● WORK INSTRUCTIONS:
Reproduce the following listing line by line, with no changes of any kind.

● ENTRIES SUPPLIED:
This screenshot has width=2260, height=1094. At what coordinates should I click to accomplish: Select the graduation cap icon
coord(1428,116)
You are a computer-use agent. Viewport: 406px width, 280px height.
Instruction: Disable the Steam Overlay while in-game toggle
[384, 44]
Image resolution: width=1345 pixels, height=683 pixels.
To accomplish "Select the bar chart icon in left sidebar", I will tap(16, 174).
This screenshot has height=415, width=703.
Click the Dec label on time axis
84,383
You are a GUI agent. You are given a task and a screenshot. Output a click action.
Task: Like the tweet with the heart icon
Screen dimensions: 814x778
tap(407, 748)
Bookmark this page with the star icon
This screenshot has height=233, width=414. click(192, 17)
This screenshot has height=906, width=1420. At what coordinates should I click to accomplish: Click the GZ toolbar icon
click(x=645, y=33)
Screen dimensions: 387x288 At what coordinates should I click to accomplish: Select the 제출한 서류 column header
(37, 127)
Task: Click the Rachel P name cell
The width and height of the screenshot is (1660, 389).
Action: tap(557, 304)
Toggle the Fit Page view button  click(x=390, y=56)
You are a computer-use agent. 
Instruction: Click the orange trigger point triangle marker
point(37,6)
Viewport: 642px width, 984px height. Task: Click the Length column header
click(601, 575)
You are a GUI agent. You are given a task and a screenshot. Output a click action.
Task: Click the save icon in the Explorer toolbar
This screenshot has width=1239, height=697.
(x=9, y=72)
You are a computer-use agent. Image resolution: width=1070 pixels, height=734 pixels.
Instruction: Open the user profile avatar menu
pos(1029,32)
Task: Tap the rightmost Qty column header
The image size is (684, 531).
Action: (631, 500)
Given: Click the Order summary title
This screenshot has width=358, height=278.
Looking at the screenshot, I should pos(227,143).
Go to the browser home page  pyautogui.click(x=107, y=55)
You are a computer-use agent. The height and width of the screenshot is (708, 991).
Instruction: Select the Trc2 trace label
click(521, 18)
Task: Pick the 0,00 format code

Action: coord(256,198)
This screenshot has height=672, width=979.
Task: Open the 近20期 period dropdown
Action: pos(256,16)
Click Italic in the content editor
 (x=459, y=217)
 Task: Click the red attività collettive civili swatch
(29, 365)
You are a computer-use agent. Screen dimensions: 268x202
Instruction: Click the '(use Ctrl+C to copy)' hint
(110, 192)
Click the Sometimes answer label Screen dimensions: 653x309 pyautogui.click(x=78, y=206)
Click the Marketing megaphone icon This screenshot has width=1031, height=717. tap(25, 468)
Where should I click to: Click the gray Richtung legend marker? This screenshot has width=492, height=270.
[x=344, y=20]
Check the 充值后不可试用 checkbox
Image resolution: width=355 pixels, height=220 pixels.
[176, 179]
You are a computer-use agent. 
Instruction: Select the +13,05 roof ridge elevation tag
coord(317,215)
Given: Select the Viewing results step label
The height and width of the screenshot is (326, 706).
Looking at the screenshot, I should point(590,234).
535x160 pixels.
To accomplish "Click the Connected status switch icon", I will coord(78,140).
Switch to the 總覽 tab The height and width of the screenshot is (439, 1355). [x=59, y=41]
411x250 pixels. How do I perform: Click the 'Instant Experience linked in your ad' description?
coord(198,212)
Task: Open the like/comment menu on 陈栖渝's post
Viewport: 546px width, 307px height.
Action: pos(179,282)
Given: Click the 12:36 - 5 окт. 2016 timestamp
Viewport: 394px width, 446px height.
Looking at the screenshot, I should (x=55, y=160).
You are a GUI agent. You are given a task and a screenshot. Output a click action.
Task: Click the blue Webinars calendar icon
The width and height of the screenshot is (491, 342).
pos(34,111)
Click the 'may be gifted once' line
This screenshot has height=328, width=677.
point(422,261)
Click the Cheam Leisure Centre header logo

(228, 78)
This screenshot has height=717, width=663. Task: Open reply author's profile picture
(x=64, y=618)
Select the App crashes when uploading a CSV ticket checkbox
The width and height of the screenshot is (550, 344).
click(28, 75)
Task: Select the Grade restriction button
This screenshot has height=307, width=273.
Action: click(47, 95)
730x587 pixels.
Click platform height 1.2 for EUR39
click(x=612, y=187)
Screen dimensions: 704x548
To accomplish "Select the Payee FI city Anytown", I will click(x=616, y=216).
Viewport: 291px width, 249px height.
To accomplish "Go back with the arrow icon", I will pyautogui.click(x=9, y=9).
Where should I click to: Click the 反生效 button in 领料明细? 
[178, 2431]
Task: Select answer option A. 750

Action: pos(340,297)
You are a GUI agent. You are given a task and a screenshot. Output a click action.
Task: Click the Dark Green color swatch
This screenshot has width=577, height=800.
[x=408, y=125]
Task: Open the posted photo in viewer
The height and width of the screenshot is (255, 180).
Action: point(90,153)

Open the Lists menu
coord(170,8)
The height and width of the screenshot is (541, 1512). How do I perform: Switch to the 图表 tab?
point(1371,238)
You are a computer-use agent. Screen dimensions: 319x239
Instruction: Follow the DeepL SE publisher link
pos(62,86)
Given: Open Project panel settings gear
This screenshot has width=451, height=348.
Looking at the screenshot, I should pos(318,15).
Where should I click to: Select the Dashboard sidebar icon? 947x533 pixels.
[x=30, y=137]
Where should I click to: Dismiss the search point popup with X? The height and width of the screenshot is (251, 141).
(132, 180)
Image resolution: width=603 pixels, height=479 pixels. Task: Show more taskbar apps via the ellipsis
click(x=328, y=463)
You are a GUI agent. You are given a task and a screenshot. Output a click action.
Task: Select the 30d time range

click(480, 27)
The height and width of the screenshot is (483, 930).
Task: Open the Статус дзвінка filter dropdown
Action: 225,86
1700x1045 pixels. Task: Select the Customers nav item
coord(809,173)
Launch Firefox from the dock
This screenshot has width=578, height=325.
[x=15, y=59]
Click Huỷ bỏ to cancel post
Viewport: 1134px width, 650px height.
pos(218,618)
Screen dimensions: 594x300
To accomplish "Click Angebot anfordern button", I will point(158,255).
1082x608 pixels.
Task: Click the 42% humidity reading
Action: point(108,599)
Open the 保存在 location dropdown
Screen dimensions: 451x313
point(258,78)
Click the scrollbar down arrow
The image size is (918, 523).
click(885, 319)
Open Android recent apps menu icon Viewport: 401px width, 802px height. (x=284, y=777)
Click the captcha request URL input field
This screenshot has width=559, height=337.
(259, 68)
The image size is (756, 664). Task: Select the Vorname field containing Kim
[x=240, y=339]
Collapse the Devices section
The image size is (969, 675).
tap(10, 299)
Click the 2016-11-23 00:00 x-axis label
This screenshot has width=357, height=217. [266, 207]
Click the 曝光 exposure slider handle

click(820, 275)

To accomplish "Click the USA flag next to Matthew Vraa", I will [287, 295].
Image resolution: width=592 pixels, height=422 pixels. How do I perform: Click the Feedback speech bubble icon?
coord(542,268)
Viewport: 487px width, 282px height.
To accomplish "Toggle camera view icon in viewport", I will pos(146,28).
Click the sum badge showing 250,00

● ANSWER FOR THIS EXERCISE:
This screenshot has width=2260, height=1094. At what coordinates should I click to accomplish: Select the graduation cap icon
coord(1428,116)
You are a computer-use agent. Viewport: 406px width, 280px height.
Instruction: Disable the Steam Overlay while in-game toggle
[384, 44]
Image resolution: width=1345 pixels, height=683 pixels.
To accomplish "Select the bar chart icon in left sidebar", I will tap(16, 174).
This screenshot has height=415, width=703.
Click the Dec label on time axis
84,383
You are a GUI agent. You are given a task and a screenshot. Output a click action.
Task: Like the tweet with the heart icon
Screen dimensions: 814x778
tap(407, 748)
Bookmark this page with the star icon
This screenshot has height=233, width=414. click(192, 17)
This screenshot has height=906, width=1420. At what coordinates should I click to accomplish: Click the GZ toolbar icon
click(x=645, y=33)
Screen dimensions: 387x288 At what coordinates should I click to accomplish: Select the 제출한 서류 column header
(37, 127)
Task: Click the Rachel P name cell
The width and height of the screenshot is (1660, 389).
Action: tap(557, 304)
Toggle the Fit Page view button  click(x=390, y=56)
You are a computer-use agent. 
Instruction: Click the orange trigger point triangle marker
point(37,6)
Viewport: 642px width, 984px height. Task: Click the Length column header
click(601, 575)
You are a GUI agent. You are given a task and a screenshot. Output a click action.
Task: Click the save icon in the Explorer toolbar
This screenshot has width=1239, height=697.
(x=9, y=72)
You are a computer-use agent. Image resolution: width=1070 pixels, height=734 pixels.
Instruction: Open the user profile avatar menu
pos(1029,32)
Task: Tap the rightmost Qty column header
The image size is (684, 531).
Action: (631, 500)
Given: Click the Order summary title
This screenshot has width=358, height=278.
Looking at the screenshot, I should pos(227,143).
Go to the browser home page  pyautogui.click(x=107, y=55)
You are a computer-use agent. The height and width of the screenshot is (708, 991).
Instruction: Select the Trc2 trace label
click(521, 18)
Task: Pick the 0,00 format code

Action: coord(256,198)
This screenshot has height=672, width=979.
Task: Open the 近20期 period dropdown
Action: pos(256,16)
Click Italic in the content editor
 (x=459, y=217)
 Task: Click the red attività collettive civili swatch
(29, 365)
You are a computer-use agent. Screen dimensions: 268x202
Instruction: Click the '(use Ctrl+C to copy)' hint
(110, 192)
Click the Sometimes answer label Screen dimensions: 653x309 pyautogui.click(x=78, y=206)
Click the Marketing megaphone icon This screenshot has width=1031, height=717. tap(25, 468)
Where should I click to: Click the gray Richtung legend marker? This screenshot has width=492, height=270.
[x=344, y=20]
Check the 充值后不可试用 checkbox
Image resolution: width=355 pixels, height=220 pixels.
[176, 179]
You are a computer-use agent. 
Instruction: Select the +13,05 roof ridge elevation tag
coord(317,215)
Given: Select the Viewing results step label
The height and width of the screenshot is (326, 706).
Looking at the screenshot, I should point(590,234).
535x160 pixels.
To accomplish "Click the Connected status switch icon", I will coord(78,140).
Switch to the 總覽 tab The height and width of the screenshot is (439, 1355). [x=59, y=41]
411x250 pixels. How do I perform: Click the 'Instant Experience linked in your ad' description?
coord(198,212)
Task: Open the like/comment menu on 陈栖渝's post
Viewport: 546px width, 307px height.
Action: pos(179,282)
Given: Click the 12:36 - 5 окт. 2016 timestamp
Viewport: 394px width, 446px height.
Looking at the screenshot, I should (x=55, y=160).
You are a GUI agent. You are given a task and a screenshot. Output a click action.
Task: Click the blue Webinars calendar icon
The width and height of the screenshot is (491, 342).
pos(34,111)
Click the 'may be gifted once' line
This screenshot has height=328, width=677.
point(422,261)
Click the Cheam Leisure Centre header logo

(228, 78)
This screenshot has height=717, width=663. Task: Open reply author's profile picture
(x=64, y=618)
Select the App crashes when uploading a CSV ticket checkbox
The width and height of the screenshot is (550, 344).
click(28, 75)
Task: Select the Grade restriction button
This screenshot has height=307, width=273.
Action: click(47, 95)
730x587 pixels.
Click platform height 1.2 for EUR39
click(x=612, y=187)
Screen dimensions: 704x548
To accomplish "Select the Payee FI city Anytown", I will click(x=616, y=216).
Viewport: 291px width, 249px height.
To accomplish "Go back with the arrow icon", I will pyautogui.click(x=9, y=9).
Where should I click to: Click the 反生效 button in 领料明细? 
[178, 2431]
Task: Select answer option A. 750

Action: pos(340,297)
You are a GUI agent. You are given a task and a screenshot. Output a click action.
Task: Click the Dark Green color swatch
This screenshot has width=577, height=800.
[x=408, y=125]
Task: Open the posted photo in viewer
The height and width of the screenshot is (255, 180).
Action: point(90,153)

Open the Lists menu
coord(170,8)
The height and width of the screenshot is (541, 1512). How do I perform: Switch to the 图表 tab?
point(1371,238)
You are a computer-use agent. Screen dimensions: 319x239
Instruction: Follow the DeepL SE publisher link
pos(62,86)
Given: Open Project panel settings gear
This screenshot has width=451, height=348.
Looking at the screenshot, I should pos(318,15).
Where should I click to: Select the Dashboard sidebar icon? 947x533 pixels.
[x=30, y=137]
Where should I click to: Dismiss the search point popup with X? The height and width of the screenshot is (251, 141).
(132, 180)
Image resolution: width=603 pixels, height=479 pixels. Task: Show more taskbar apps via the ellipsis
click(x=328, y=463)
You are a GUI agent. You are given a task and a screenshot. Output a click action.
Task: Select the 30d time range

click(480, 27)
The height and width of the screenshot is (483, 930).
Task: Open the Статус дзвінка filter dropdown
Action: 225,86
1700x1045 pixels. Task: Select the Customers nav item
coord(809,173)
Launch Firefox from the dock
This screenshot has width=578, height=325.
[x=15, y=59]
Click Huỷ bỏ to cancel post
Viewport: 1134px width, 650px height.
pos(218,618)
Screen dimensions: 594x300
To accomplish "Click Angebot anfordern button", I will point(158,255).
1082x608 pixels.
Task: Click the 42% humidity reading
Action: point(108,599)
Open the 保存在 location dropdown
Screen dimensions: 451x313
point(258,78)
Click the scrollbar down arrow
The image size is (918, 523).
click(885, 319)
Open Android recent apps menu icon Viewport: 401px width, 802px height. (x=284, y=777)
Click the captcha request URL input field
This screenshot has width=559, height=337.
(259, 68)
The image size is (756, 664). Task: Select the Vorname field containing Kim
[x=240, y=339]
Collapse the Devices section
The image size is (969, 675).
tap(10, 299)
Click the 2016-11-23 00:00 x-axis label
This screenshot has width=357, height=217. [266, 207]
Click the 曝光 exposure slider handle

click(820, 275)

To accomplish "Click the USA flag next to Matthew Vraa", I will [287, 295].
Image resolution: width=592 pixels, height=422 pixels. How do I perform: Click the Feedback speech bubble icon?
coord(542,268)
Viewport: 487px width, 282px height.
To accomplish "Toggle camera view icon in viewport", I will pos(146,28).
Click the sum badge showing 250,00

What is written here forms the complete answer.